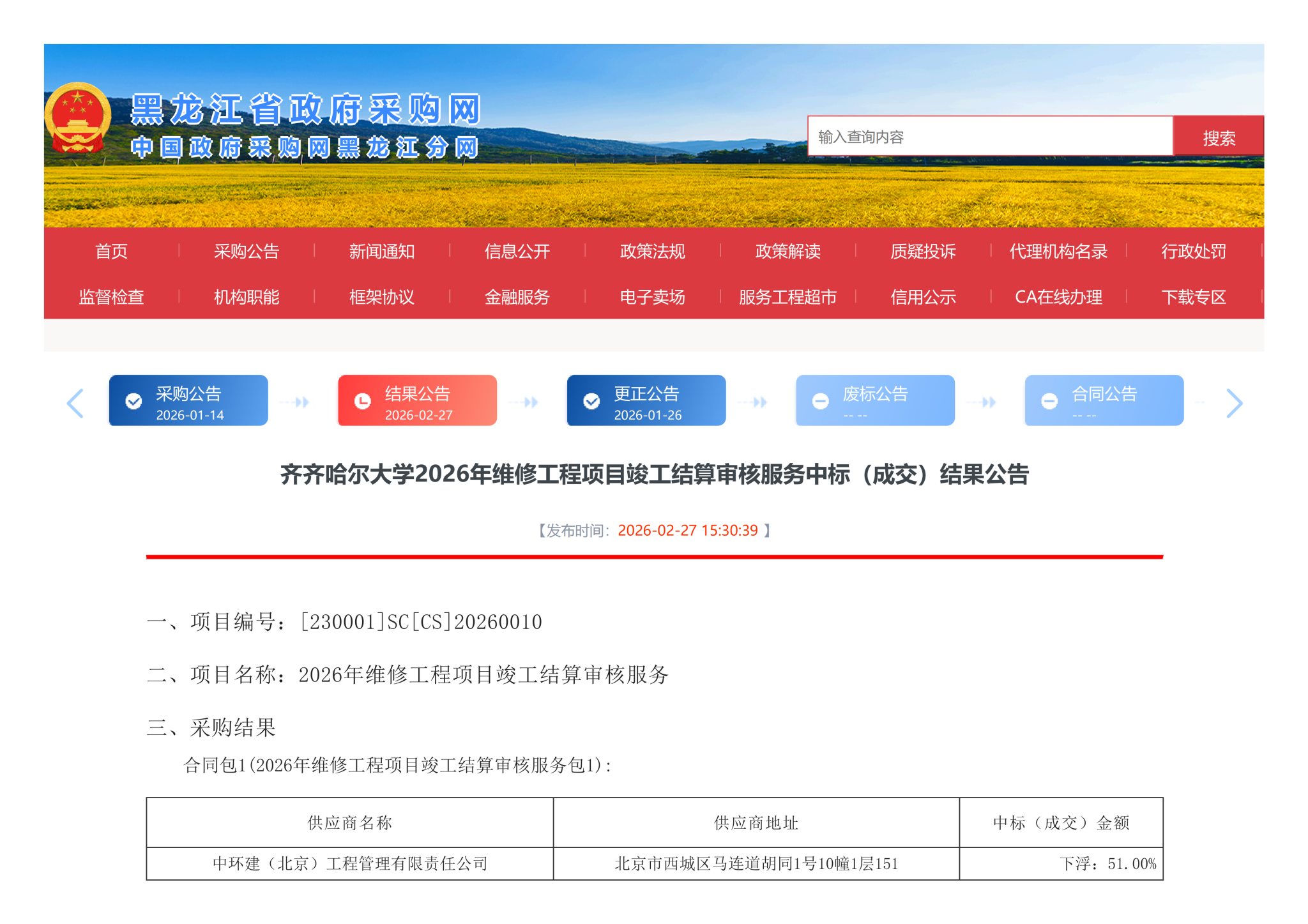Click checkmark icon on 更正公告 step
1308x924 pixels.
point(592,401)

■ ■ ■ ■ ■ ■ ■

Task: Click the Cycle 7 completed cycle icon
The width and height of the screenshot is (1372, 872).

■ ■ ■ ■ ■ ■ ■

[TASK INSTRUCTIONS]: Go through the material above and output exactly the lines from the one containing "Task: Click the Cycle 7 completed cycle icon" through the one containing "The width and".

[ANSWER TO THE PROBLEM]:
Task: Click the Cycle 7 completed cycle icon
The width and height of the screenshot is (1372, 872).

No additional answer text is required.